Michael Thomas Della Femina (born June 18, 1965) is the founder of hybrid marketing and production studio StoreFront,
as well as an actor, producer, and restaurateur.

==Early life==
Della Femina was born and raised in New York City. He graduated from Quintano's High School for Young Professionals and attended The New School while studying acting with William Alderson - The Neighborhood Playhouse. Michael is the oldest son of advertising executive Jerry Della Femina and Barbara Rizzi.

==Career==

===Early career===
Della Femina co-founded the acclaimed theater company SCRAP. They performed extensively in Los Angeles and New York in the late 80s and 90's to SRO crowds when they were coined “The Scrap Pack” by Interview Magazine and Della Femina part of Hollywood’s Next Generation by The New York Times alongside the likes of Robert Downey JR, Ben Stiller and Kiefer Sutherland. Della Femina's early stage work includes Cliford Odets Clash By Night at The All Seasons Theater in NY, Bent with Viggo Mortensen at The Coast Playhouse in LA and Rank and File at The Hudson Theater. Film work includes Italian Movie with James Gandolfini and Rita Moreno, A Gentleman's Game with Gary Sinise, City By The Sea with Robert De Niro and a series of B movies that Della Femina shot in Romania for Paramount's Full Moon including such classic fare as Mandroid, Bloodlust and Invisible the Chronicles of Benjamin Night.

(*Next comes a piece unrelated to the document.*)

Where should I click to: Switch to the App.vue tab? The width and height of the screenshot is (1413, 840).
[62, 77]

Della Femina teamed up with director Jeff Joseph in 1998 to open up Fountain Films in Tribeca where they produced numerous shorts, feature films (A Dog's Life) and events including the Lime Rickey Film Festival.

In 2000 Della Femina and his wife Laurie opened the innovative boutique The Stork Club on Sullivan Street in New York City. Della Femina moved his film company into the back of the shop, naming it Storefront Films where he produced videos and branded internet content for local businesses.

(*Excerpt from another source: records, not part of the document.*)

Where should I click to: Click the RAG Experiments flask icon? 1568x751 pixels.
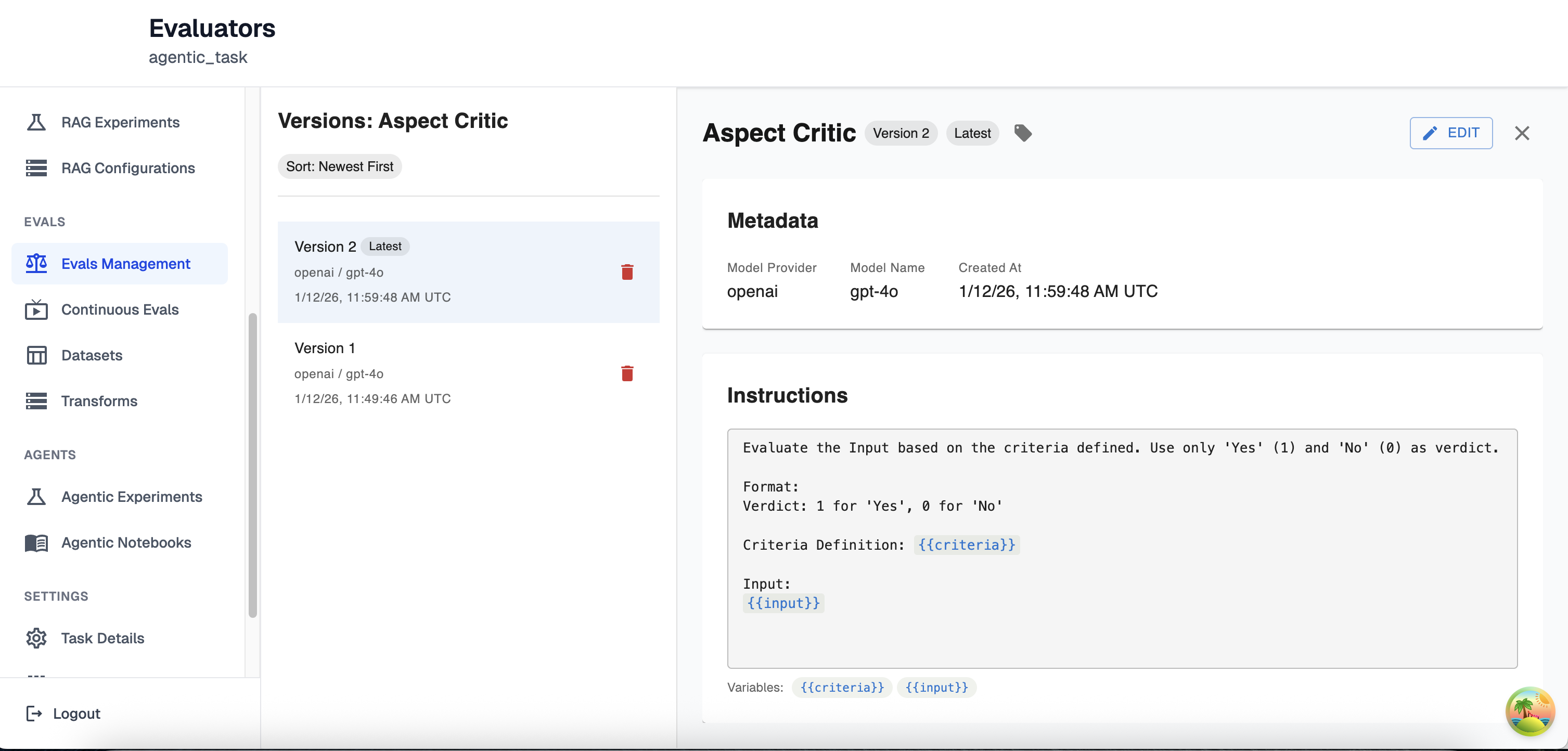click(36, 122)
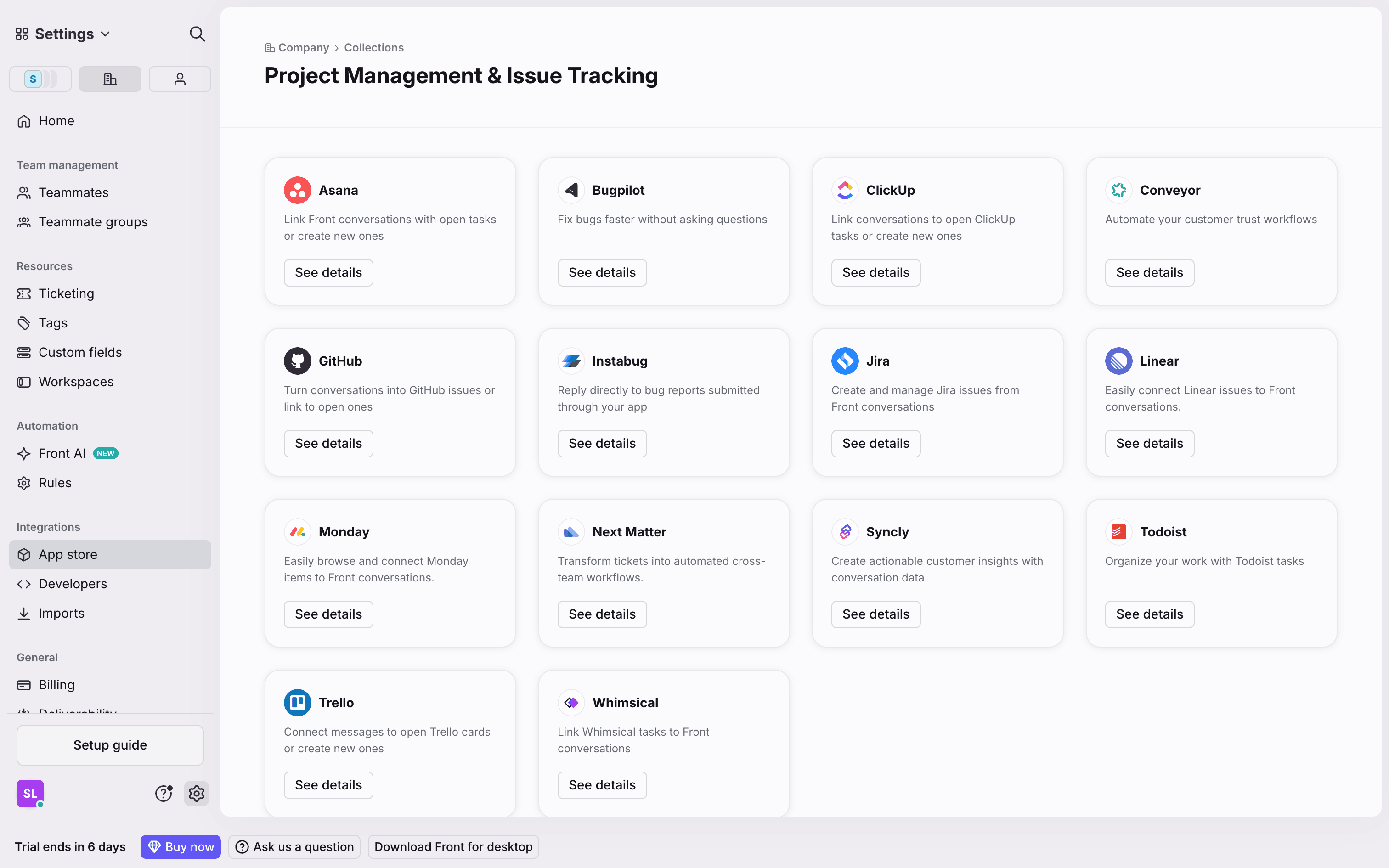Click the Buy now button
The image size is (1389, 868).
(181, 847)
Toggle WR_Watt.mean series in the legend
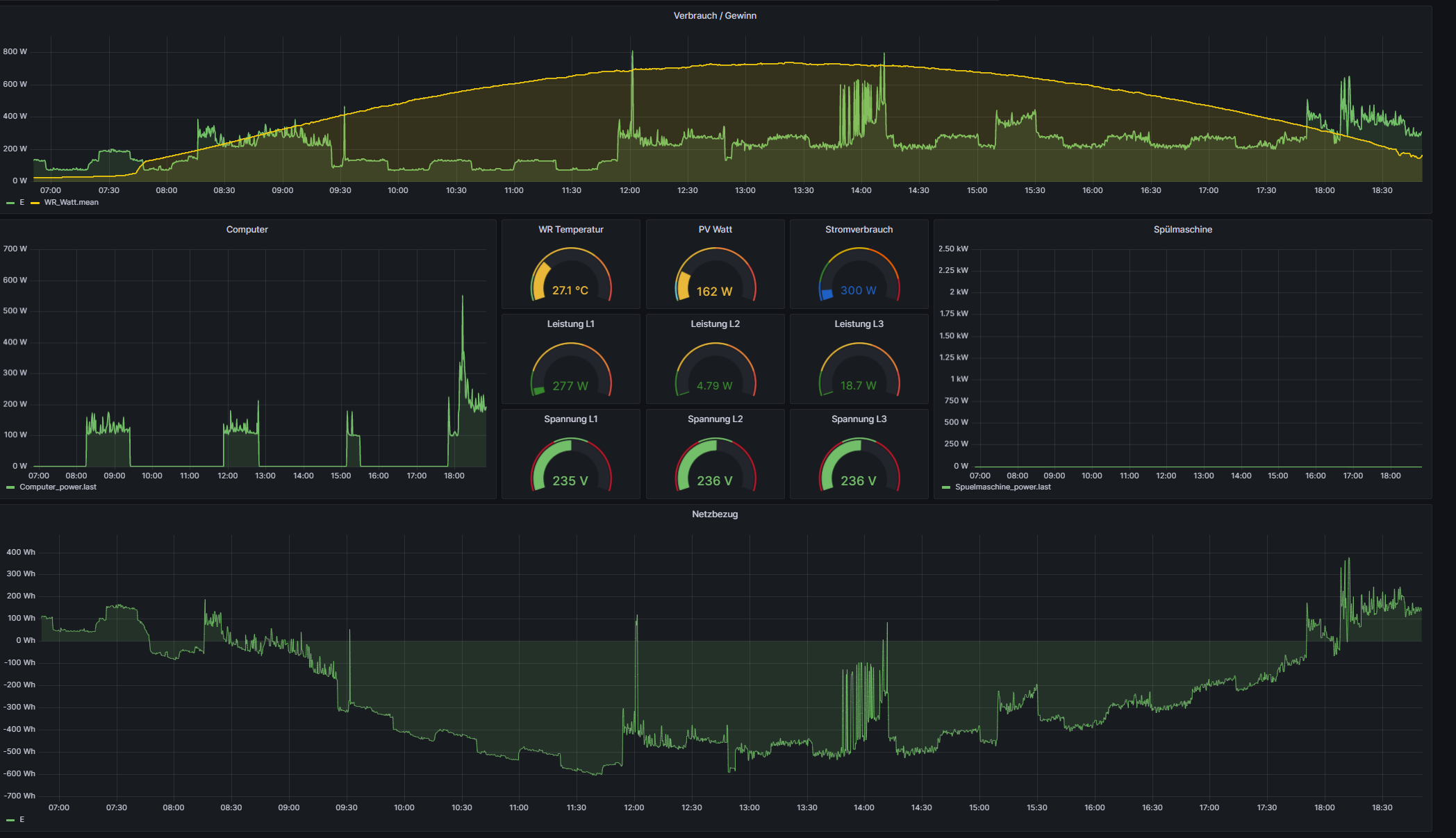This screenshot has height=838, width=1456. click(71, 202)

In 2003 Della Femina worked closely with director Mark Ledzian and his production company N9 as their marketing director while also producing video, web content and commercials for advertising agencies, brands and internet channels.

In 2006 Della Femina started working with Brand Energy guru Matti Leshem and Leshem’s company Protagonist.

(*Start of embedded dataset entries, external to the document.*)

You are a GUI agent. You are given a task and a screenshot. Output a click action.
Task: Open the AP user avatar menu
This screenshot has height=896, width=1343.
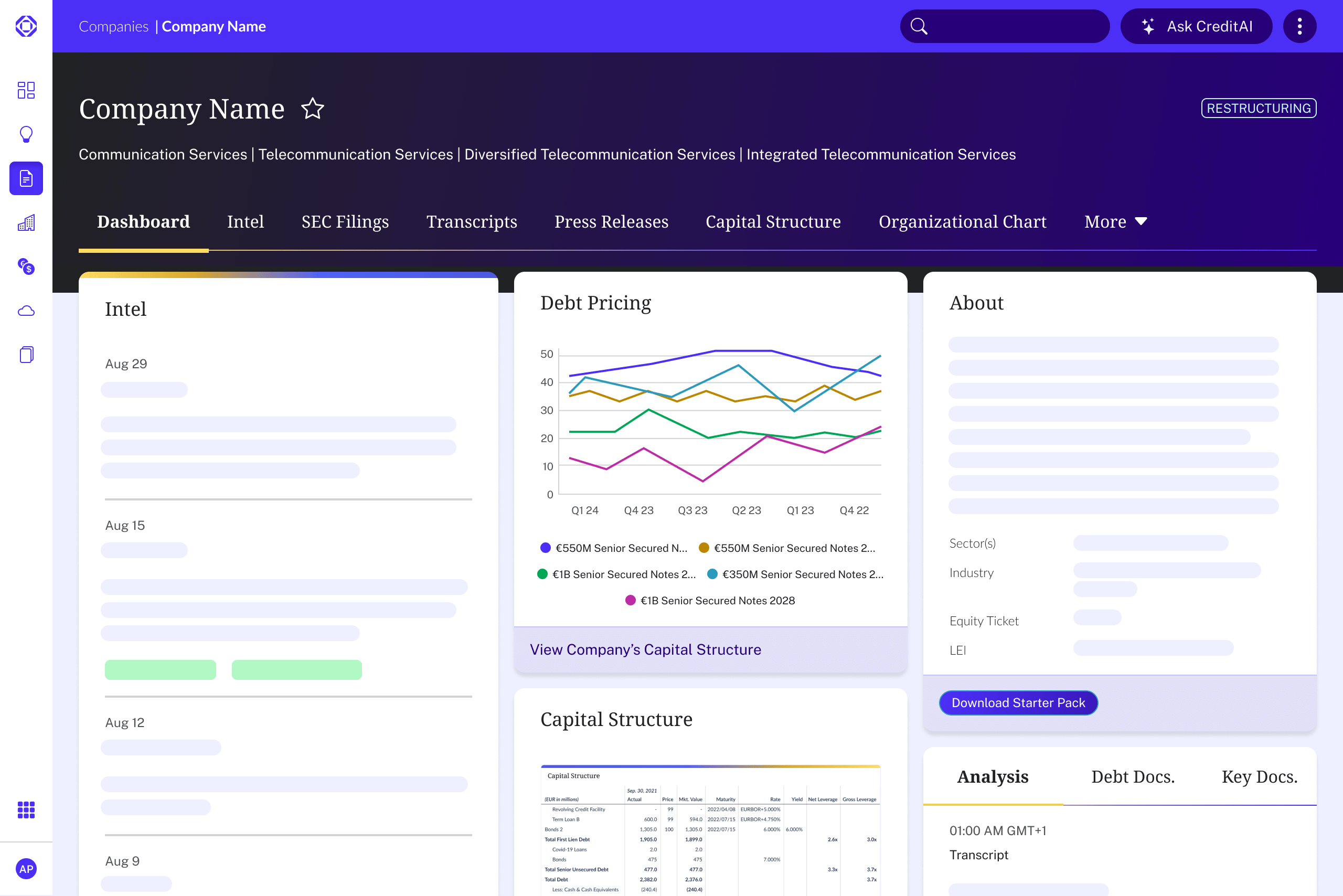click(26, 869)
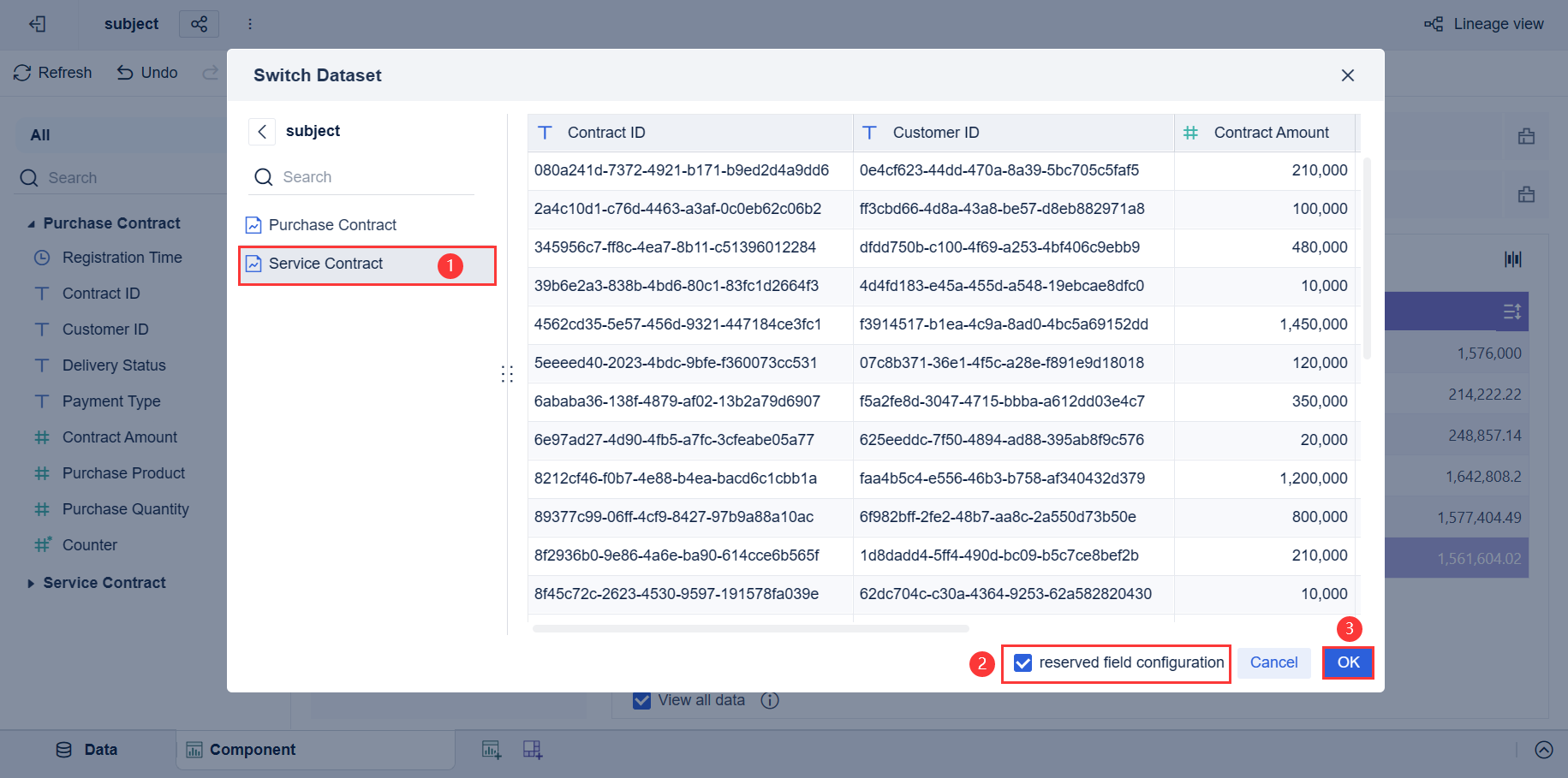This screenshot has width=1568, height=778.
Task: Uncheck reserved field configuration
Action: pos(1022,662)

Looking for original, relevant ways to reach consumers, in 2007 Leshem and Della Femina opened the art gallery RetroNYM in New York City's SoHo as inspiration for Pepsi’s innovation team. In 2008 he started their hospitality division and ran The Thought Leader Campaign in New York and Los Angeles for another Protagonist client IZZE sparkling juice.

===StoreFront===
In 2010 Della Femina produced the new media show Pipeline and the TV pilot Downtown with Will McCormack. In 2011 he began working with Della Femina Advertising (DFA) under his own alternative marketing and production banner StoreFront Digital (StoreFront Productions) where they produced content, commercials and client presentations for brands i.e Drambuie, Frangelico, IceRocks, Fiat, Frederick Wildman, Zenify and Coney Island Beer.

In 2015 Della Femina Hospitality (DFH) was formed as a division of StoreFront to support their fast growing list of hospitality clients and projects including Haamonii Shochu, Long Island Spirits, The Allegria Hotel, Barbacoa, Blaze Pizza, Bloody Bills BBQ, SLATE pannini & martini lounge, Indo and the Croft Alley restaurants of which Della Femina is also a
co-founder/owner. DFH is in development on numerous restaurant, bar and hotel projects slated for 2025.

StoreFront is currently in production on the comedy series "In The Weeds" and “Ivy League Crimelords” with Michael Mailer Films and Jon Friedman Productions and in post production on the independent feature Fishing In The Pool For Buddha.

StoreFront operates offices in New York City and Los Angeles.